Prompt:
All lines in the material below that contain "agent" should be located and copied.

Records supplied:
-.-.-

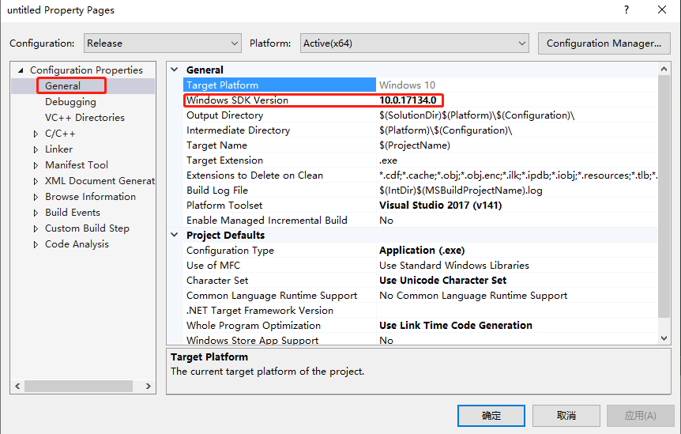Expand the Linker tree node
This screenshot has height=434, width=681.
(36, 149)
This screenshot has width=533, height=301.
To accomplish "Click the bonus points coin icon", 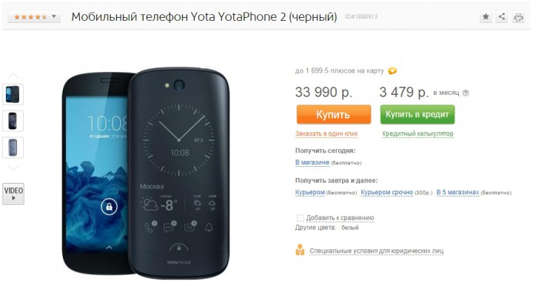I will 392,71.
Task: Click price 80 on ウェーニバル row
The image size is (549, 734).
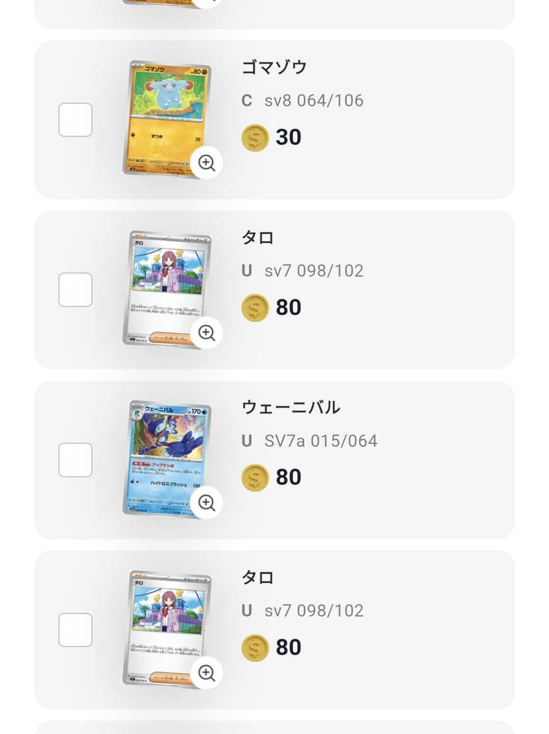Action: click(289, 477)
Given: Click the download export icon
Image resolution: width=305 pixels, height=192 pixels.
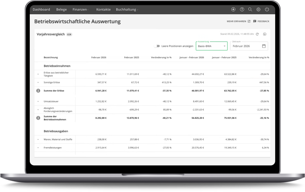Looking at the screenshot, I should coord(265,34).
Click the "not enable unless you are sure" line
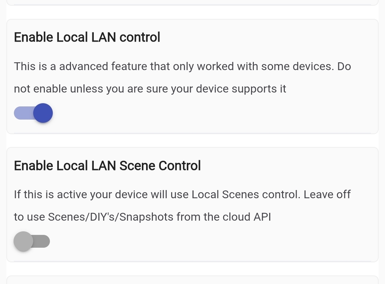 150,89
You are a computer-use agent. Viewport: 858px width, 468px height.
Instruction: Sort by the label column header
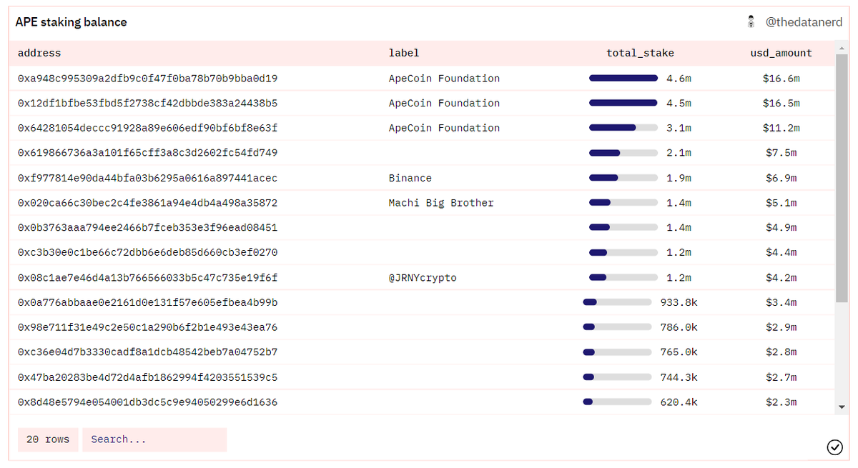pyautogui.click(x=404, y=52)
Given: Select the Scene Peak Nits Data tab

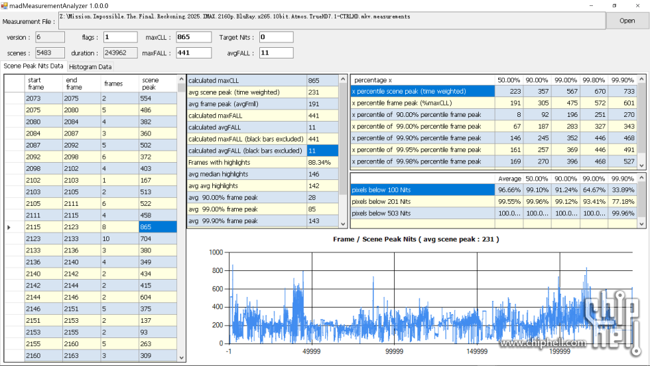Looking at the screenshot, I should pos(33,66).
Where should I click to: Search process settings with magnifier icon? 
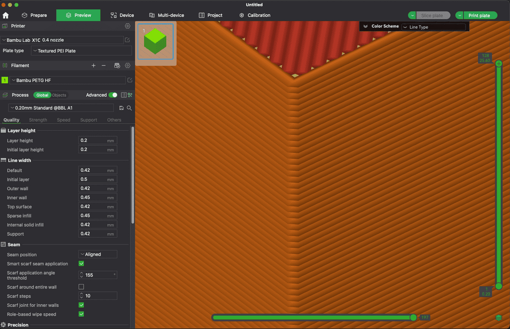[129, 108]
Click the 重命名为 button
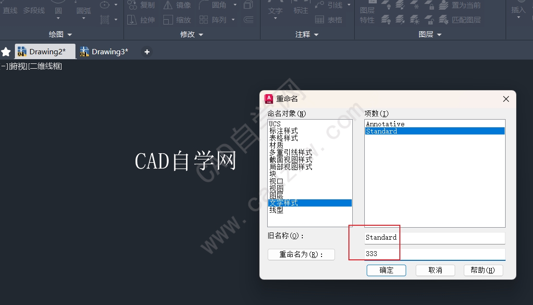 tap(301, 255)
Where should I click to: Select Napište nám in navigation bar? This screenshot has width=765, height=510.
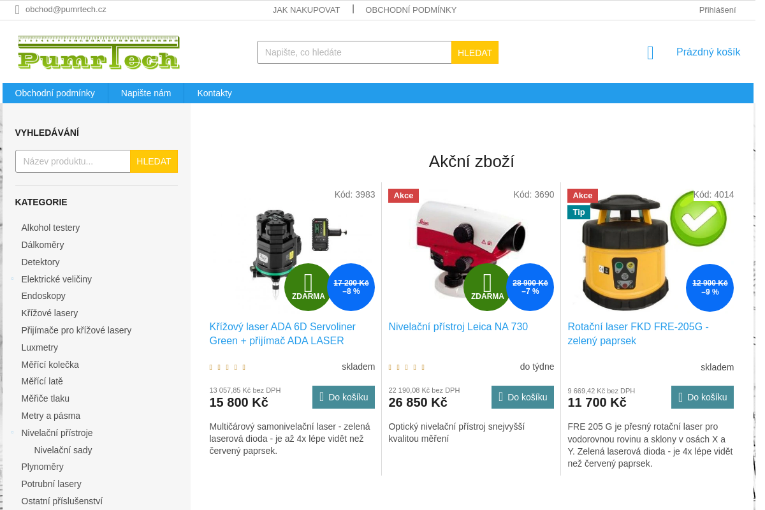click(x=146, y=93)
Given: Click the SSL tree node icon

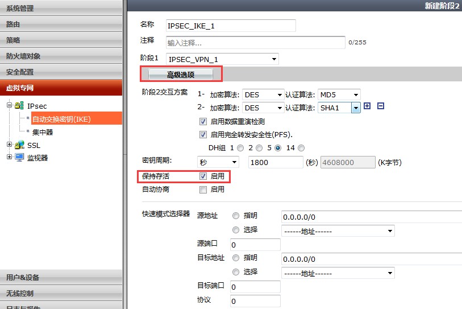Looking at the screenshot, I should coord(19,145).
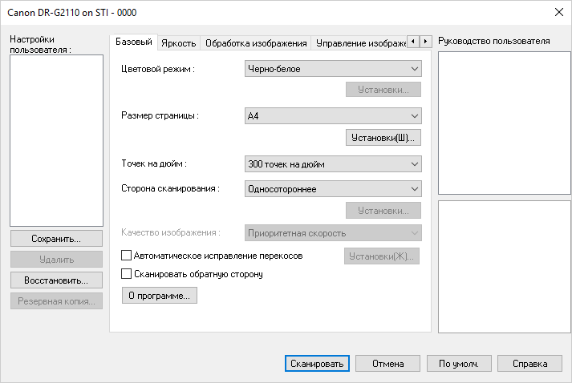Select the Базовый tab
Image resolution: width=572 pixels, height=383 pixels.
133,42
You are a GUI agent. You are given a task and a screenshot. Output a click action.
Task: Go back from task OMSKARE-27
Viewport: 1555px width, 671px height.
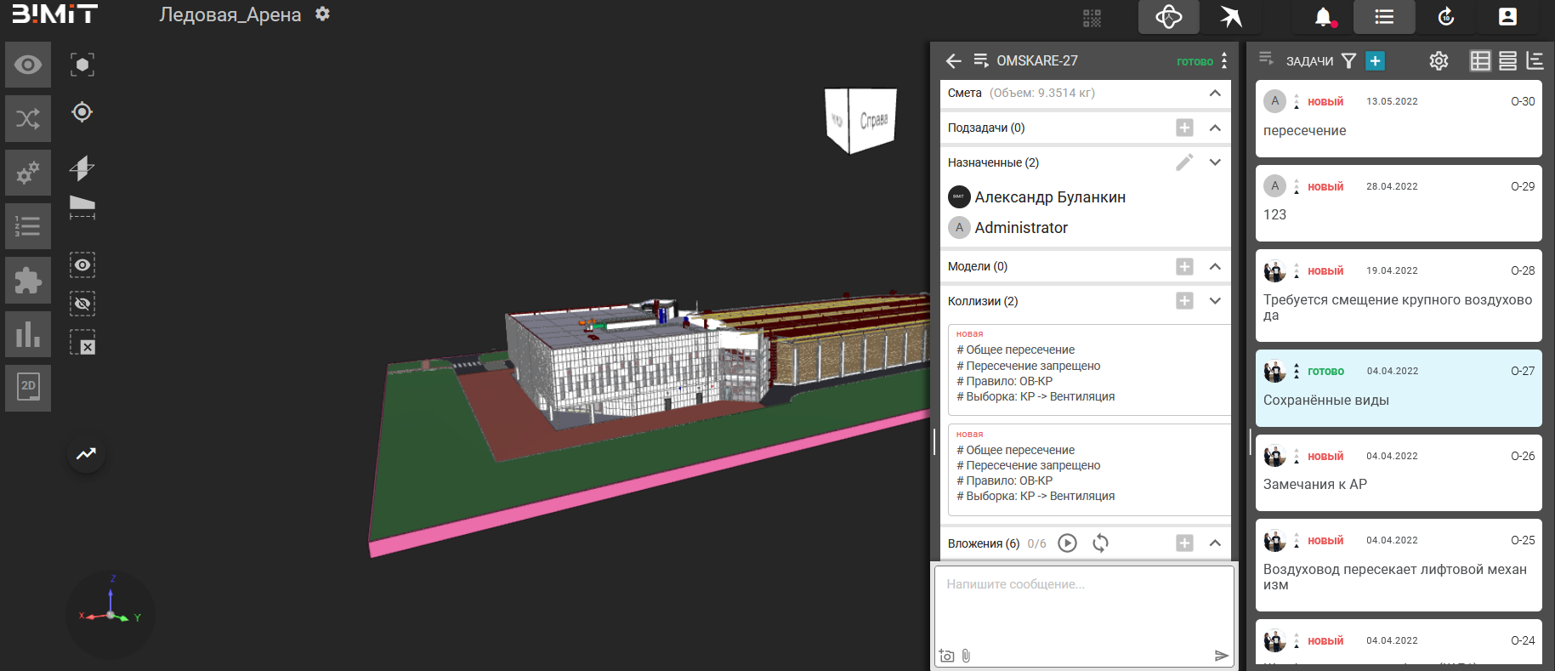coord(954,61)
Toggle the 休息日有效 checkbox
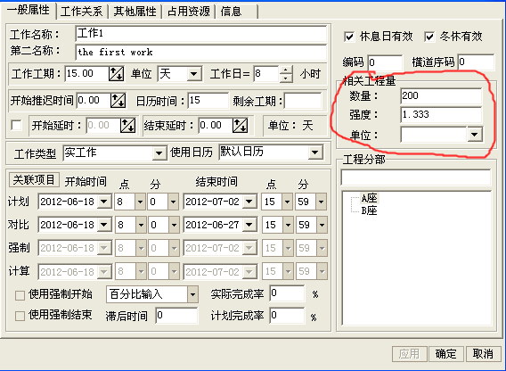Image resolution: width=506 pixels, height=371 pixels. tap(349, 37)
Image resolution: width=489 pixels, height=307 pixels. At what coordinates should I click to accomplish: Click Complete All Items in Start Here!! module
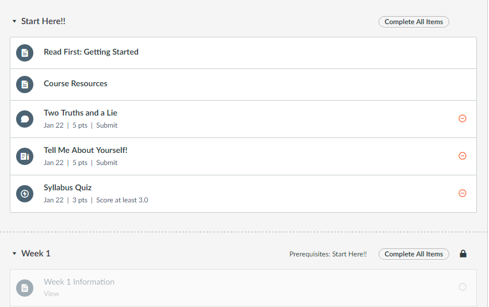tap(414, 22)
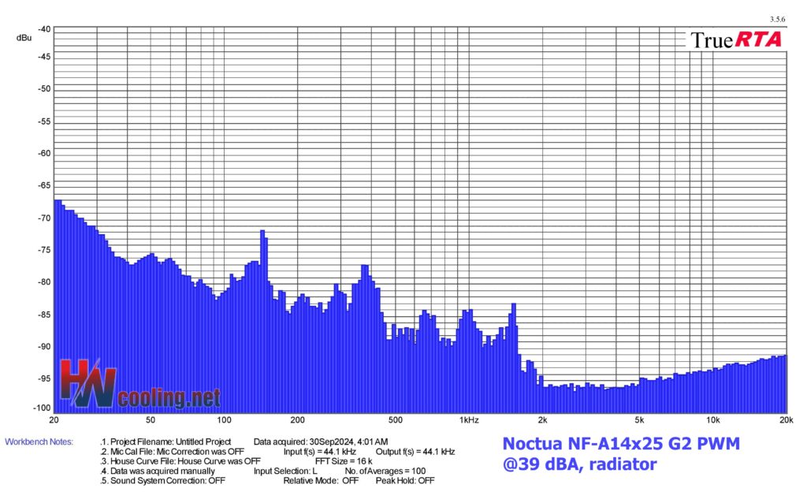
Task: Click the Peak Hold OFF text
Action: coord(404,480)
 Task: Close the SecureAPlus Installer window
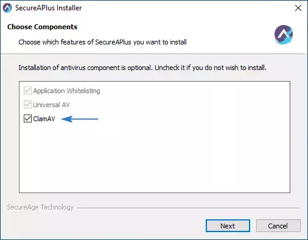tap(298, 8)
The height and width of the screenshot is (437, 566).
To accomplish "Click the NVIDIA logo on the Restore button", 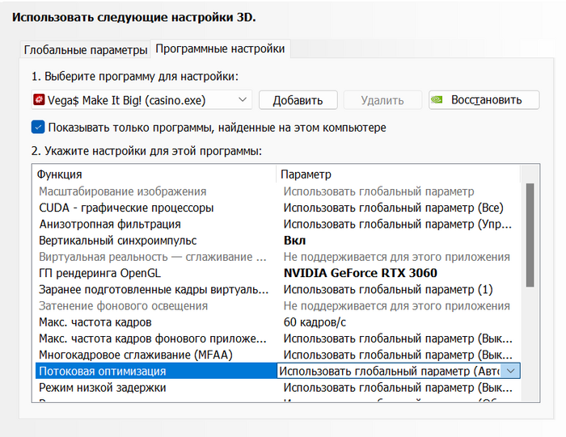I will [437, 100].
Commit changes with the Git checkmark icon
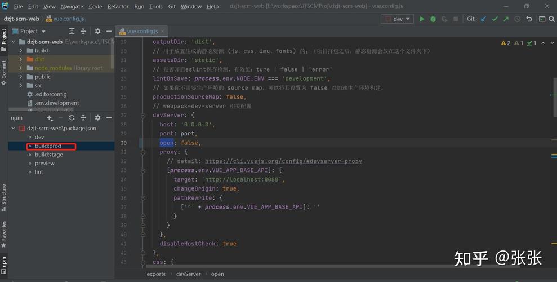Image resolution: width=557 pixels, height=282 pixels. [494, 19]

-.-.-

Response area:
You are a computer-use agent. Viewport: 858px width, 468px height.
You are a GUI agent. You are given a task and a screenshot. Output a click action.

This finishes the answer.